1BR Review: Rent The Movie, Not The Apartment

Directed by David Marmor

Written by David Marmor

Starring Nicole Brydon Bloom, Giles Matthey, Taylor Nichols


In the late nineties, Ondi Timoner’s documentary We Live in Public showed the inner workings of an experimental society in New York created by internet pioneer Josh Harris. Part sociological exercise and part art performance, the theme was the loss of privacy in the internet age. In David Marmor’s 1BR, the theme could easily be seen as the loss of self in the age of selfishness. Both films show what can happen when the individual is under constant surveillance; 1BR questions whether it’s a good or a bad thing to be told how to act. Sometimes, what seems like the perfect situation can wind up being a situation you’d kill to get out of.

Wanting to reinvent herself in the star-making, soul killing city of Los Angeles, Sarah (Nicole Brydon Bloom) stumbles across a quaint apartment complex hidden away from the dregs of society, and there just happens to be a vacancy. Upon moving in, she has an innocent flirtation with Bobby (Giles Matthey), the cute neighbor down the hall and an unsettling run in with a creeper named Lester (Clayton Hoff). Both encounters encapsulate the overall vibe of the complex itself: it’s enticing and welcoming but there’s something unsettling going on within the walls.
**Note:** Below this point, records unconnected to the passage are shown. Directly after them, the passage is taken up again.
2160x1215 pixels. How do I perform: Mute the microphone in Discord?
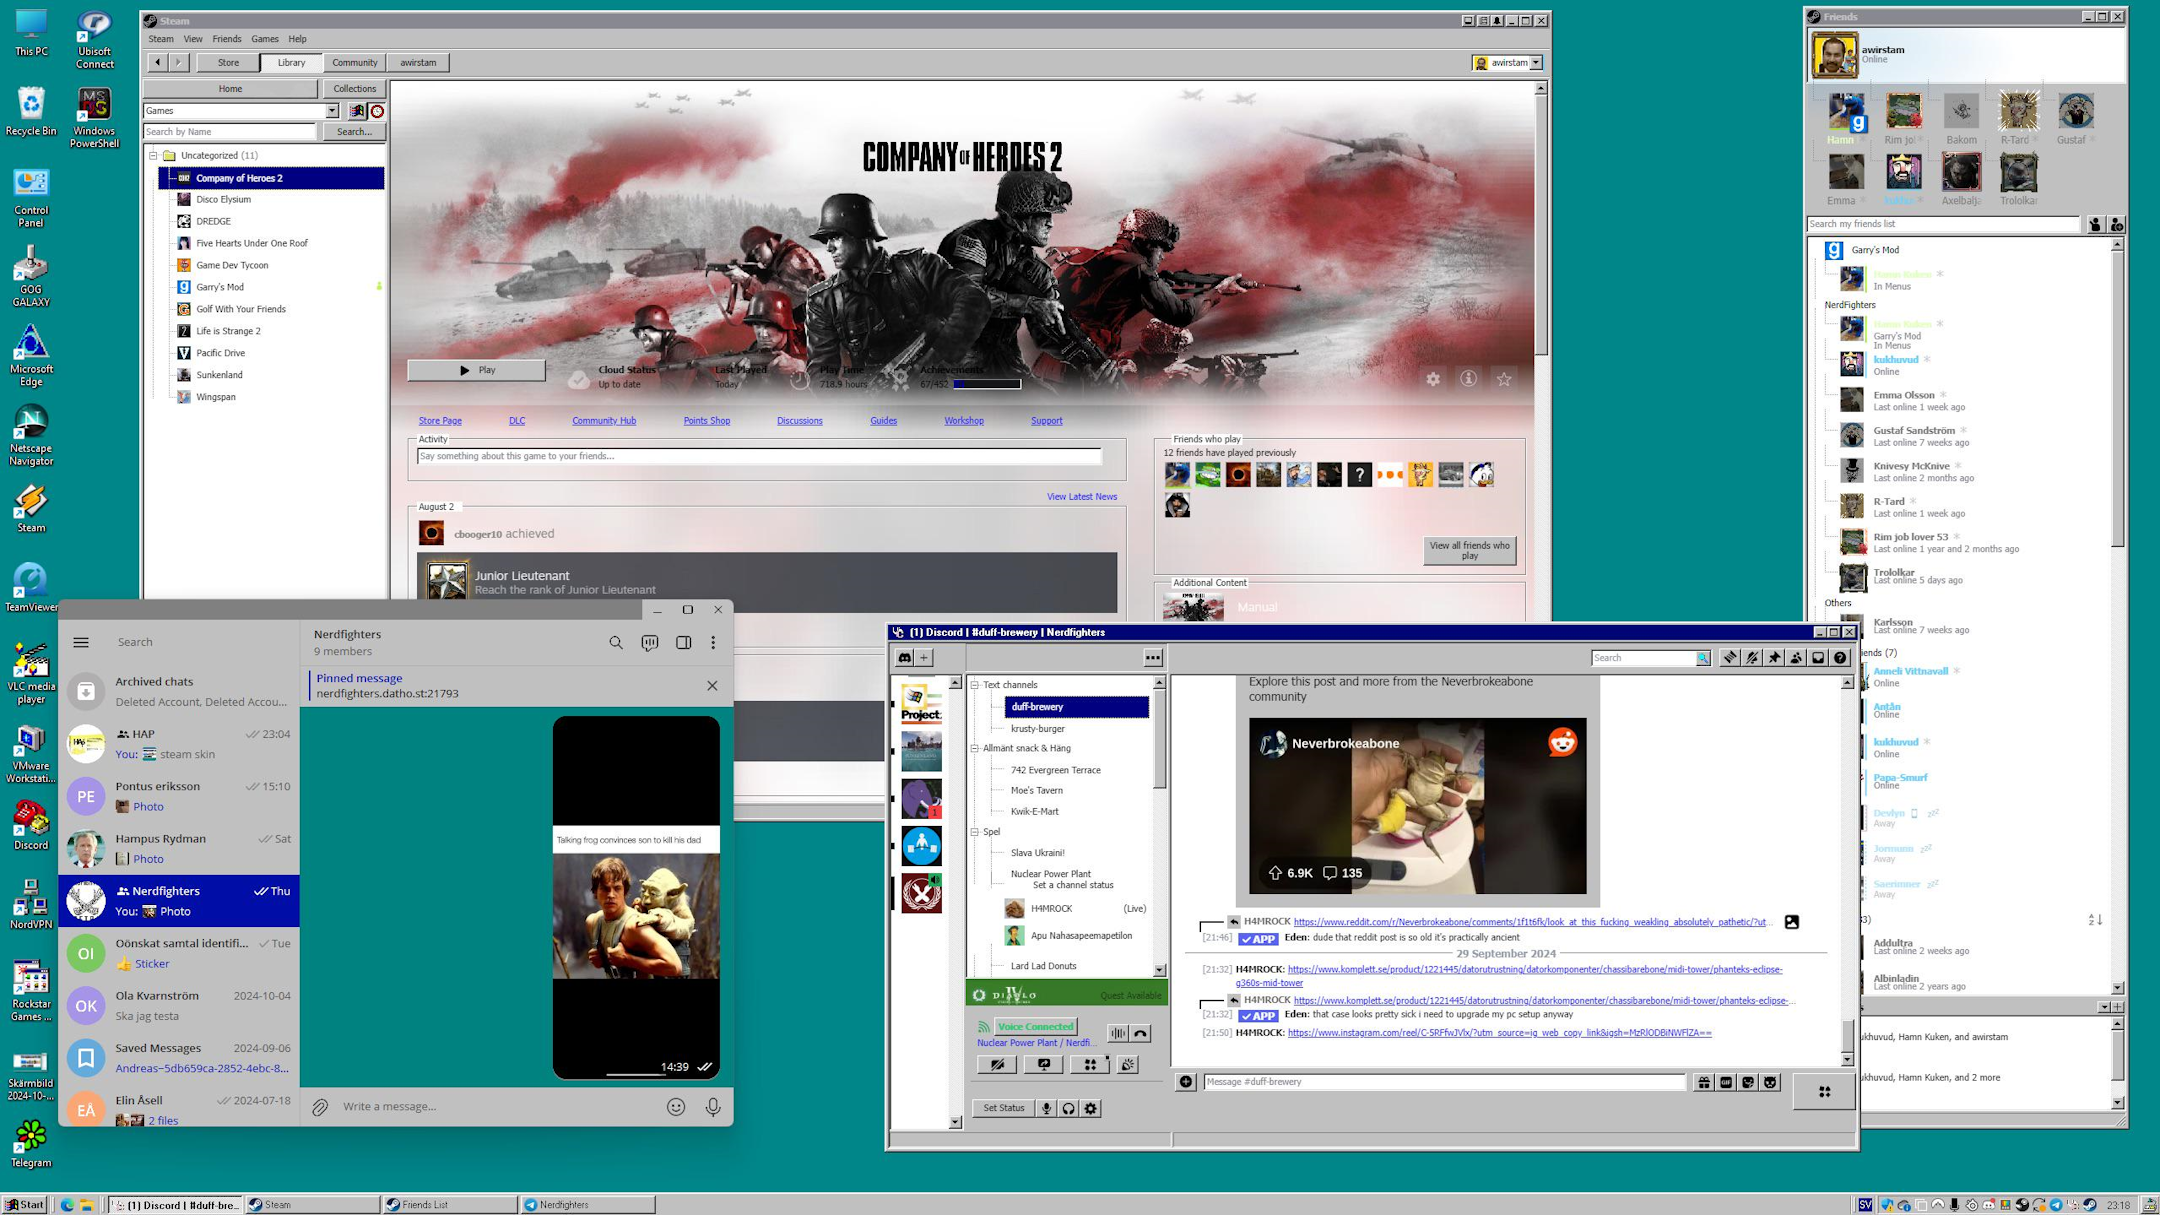1046,1108
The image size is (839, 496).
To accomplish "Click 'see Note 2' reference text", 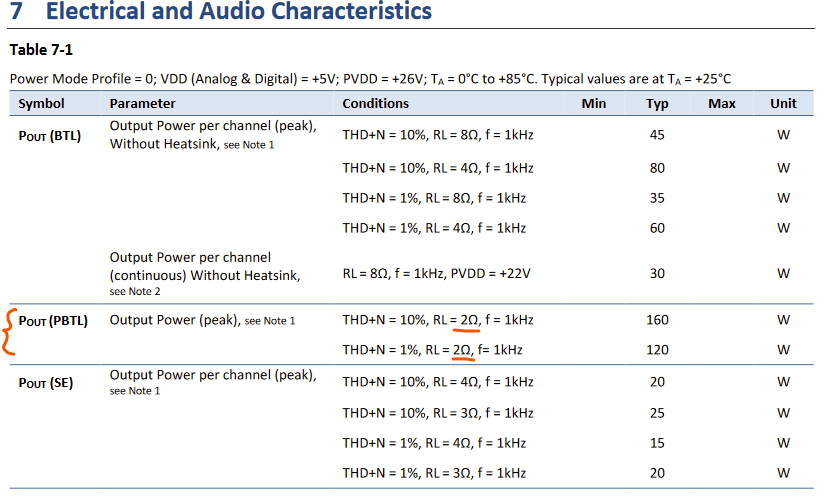I will tap(135, 292).
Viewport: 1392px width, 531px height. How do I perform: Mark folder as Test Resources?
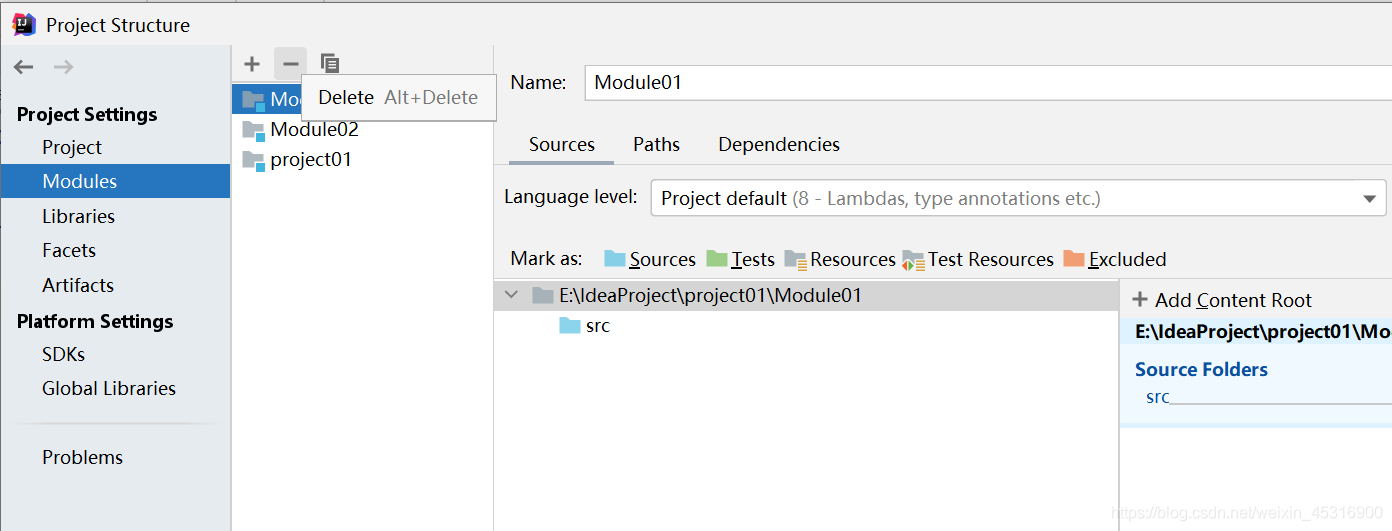point(978,259)
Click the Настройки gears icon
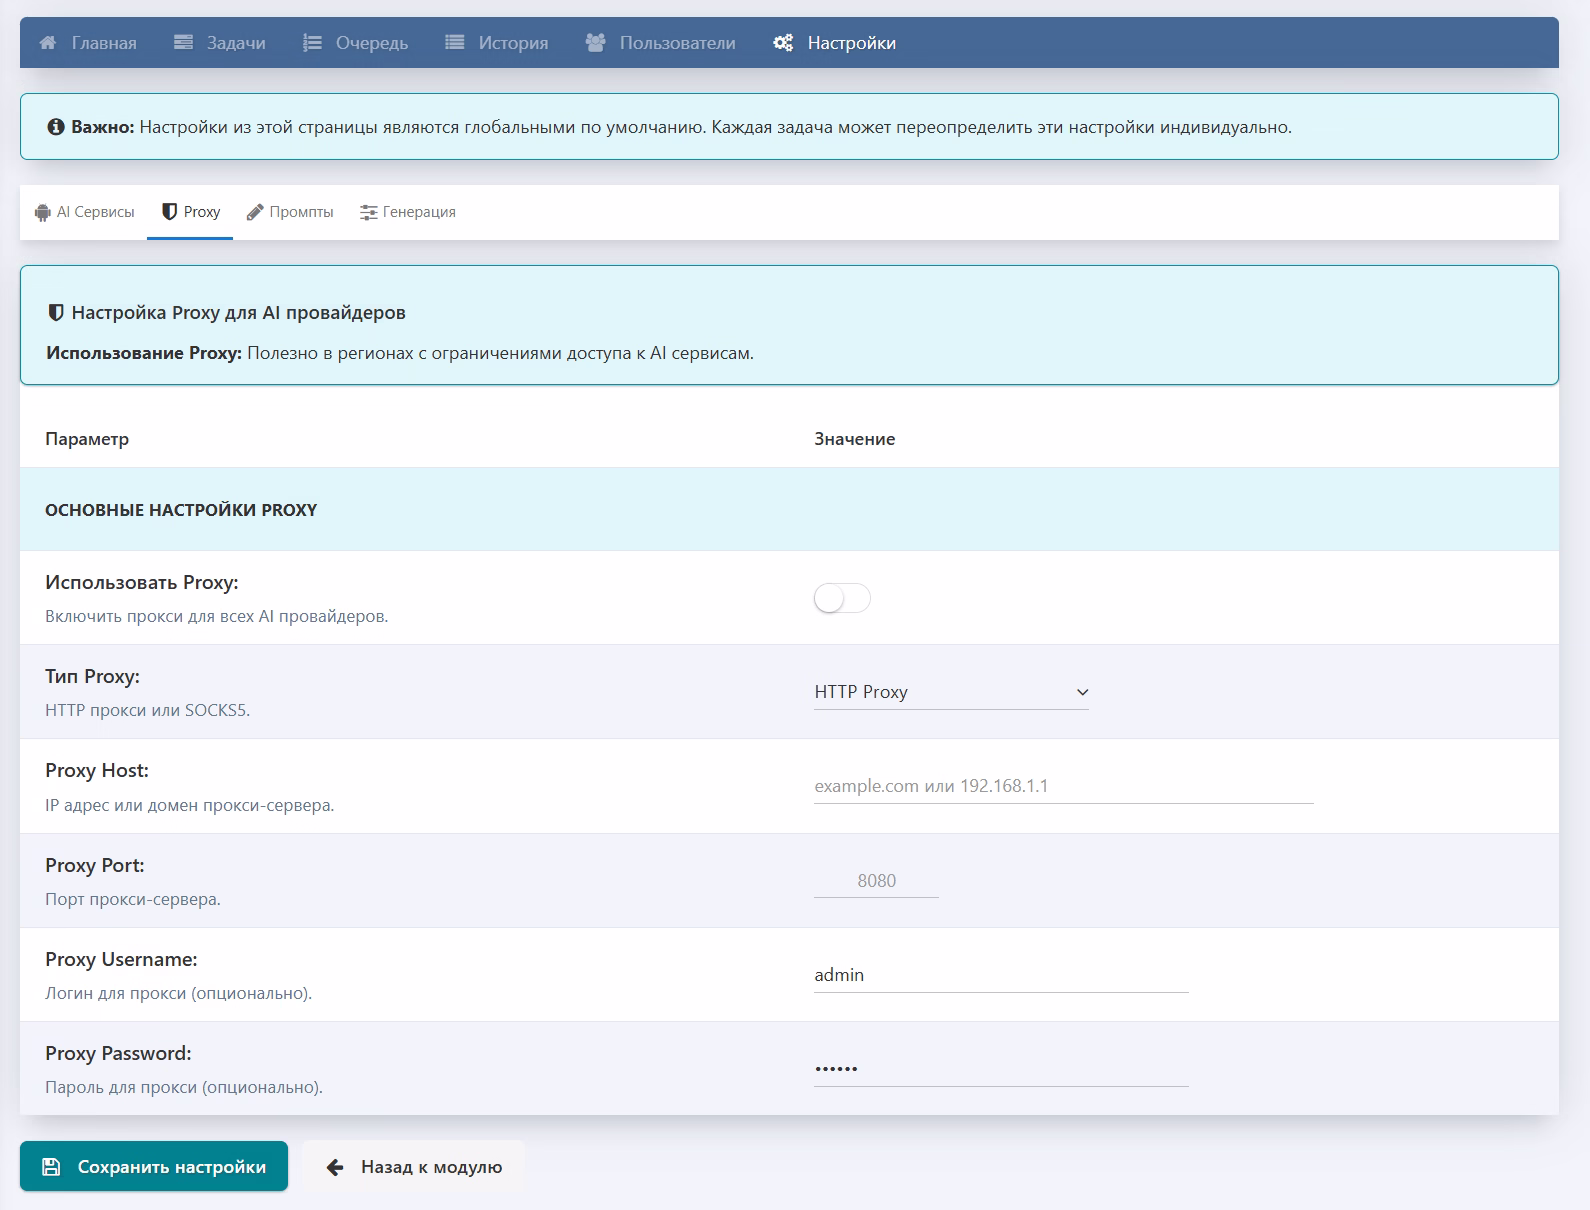 coord(783,43)
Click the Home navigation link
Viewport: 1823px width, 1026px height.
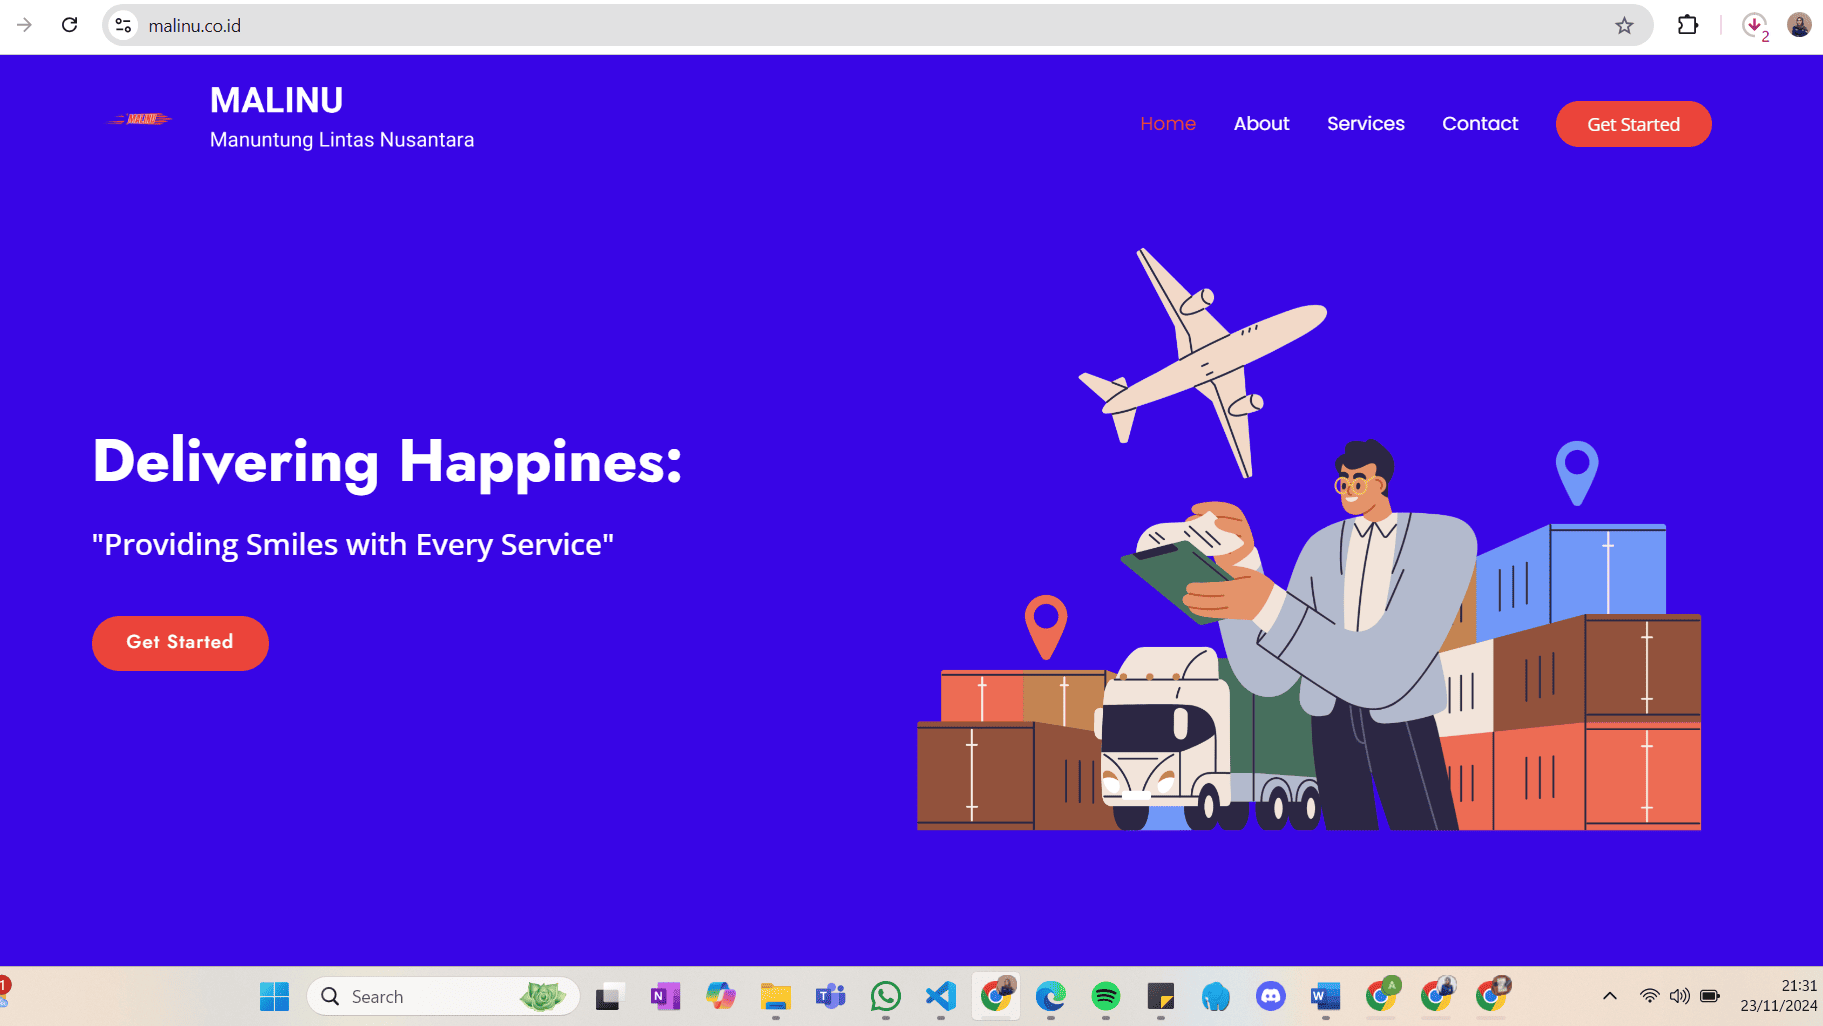coord(1167,124)
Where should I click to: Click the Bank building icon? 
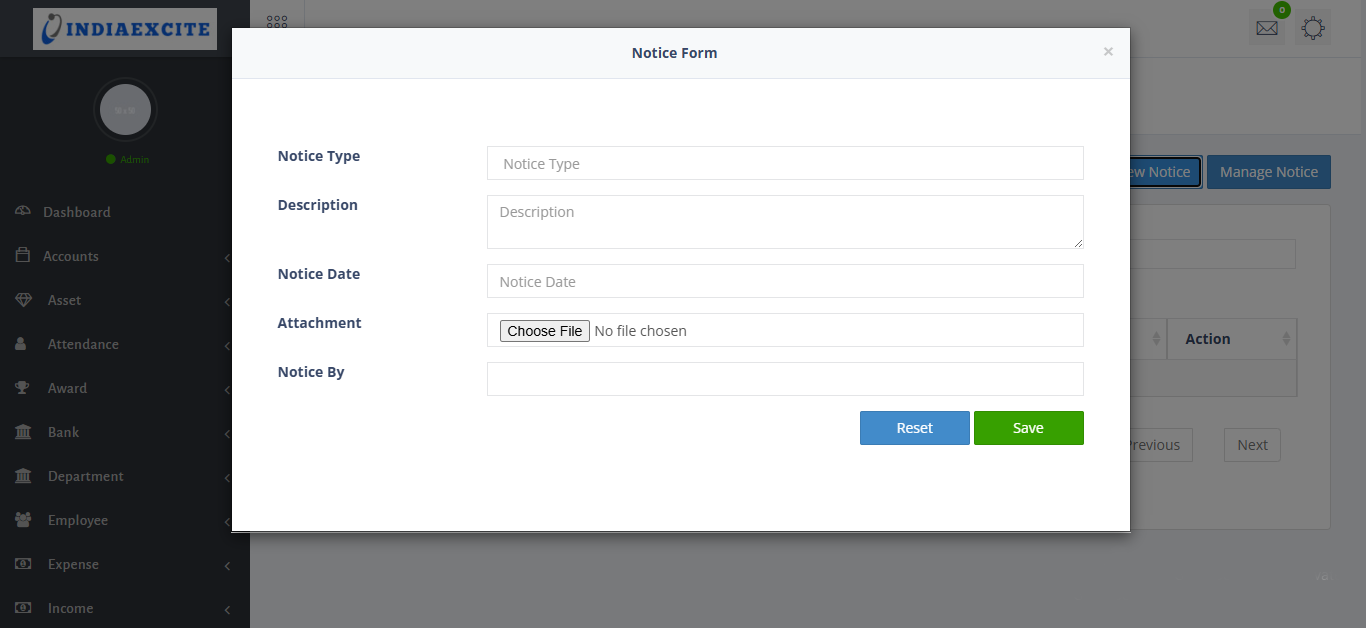[23, 432]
Once Sarah starts hearing strange noises in the middle of the night, you might think that you know where 1BR is heading but, it turns out, there’s nothing hidden underneath the floorboards and no ghost of a previous tenant offering clues. Instead, imagine that your perfect first apartment suddenly becomes a black site at some undisclosed location. Then, you might start realizing where this is heading.

Surely, 1BR has a bit more in common with cult-centric films like Ari Aster’s Midsommar or Karyn Kusama’s The Invitation than apartment horror like Polanski’s The Tenant or the underseen Spanish thriller Sleep Tight. The villain here is the surveillance state and how the concept of communitarianism can become dangerously warped if in order to become a productive member you have to be beaten and broken down first. It would be like living in Walden Two if B.F. Skinner was constantly running around trying to kill you instead of teaching you how to garden. As the story expands and Sarah begins to acclimate, there’s also a parallel between the people in the apartment complex and property management in general, where both the person and the dwellings they live in become indistinguishable.

In the same way Adam Driver finds out in The Report that there’s no science behind torture, Sarah eventually realizes this as well. Whether she was ever fully indoctrinated or not, the graphic violence she endures eventually explodes until she can no longer be controlled or contained. Ironically, the hatred the community has for the individual leads Sarah to find herself again. Only now, she hates everyone else and is willing to kill for the right to be imperfect and alone. All the violence in 1BR comes in all the right places and the right forms. Beginning with more militaristic psychological and physical torture to rebrand Sarah, it morphs into a much more, dare I say, fun display of randomness. Then, the bloody bits fit more in line with what horror fans love to watch. Revenge served up cold.

It won’t get made, but there’s definitely a setup for a sequel but what would they call it? Condo? 2BR/1BA? Wait! Sarah, has a twin and it’s called Property Sisters.

1BR premieres on VOD today, 4/24.

  • 1BR
3.5

Summary

1BR actually has more in common with horror films finding danger out in the countryside instead of more claustrophobic apartment horror where isolated insanity is usually the predictable outcome.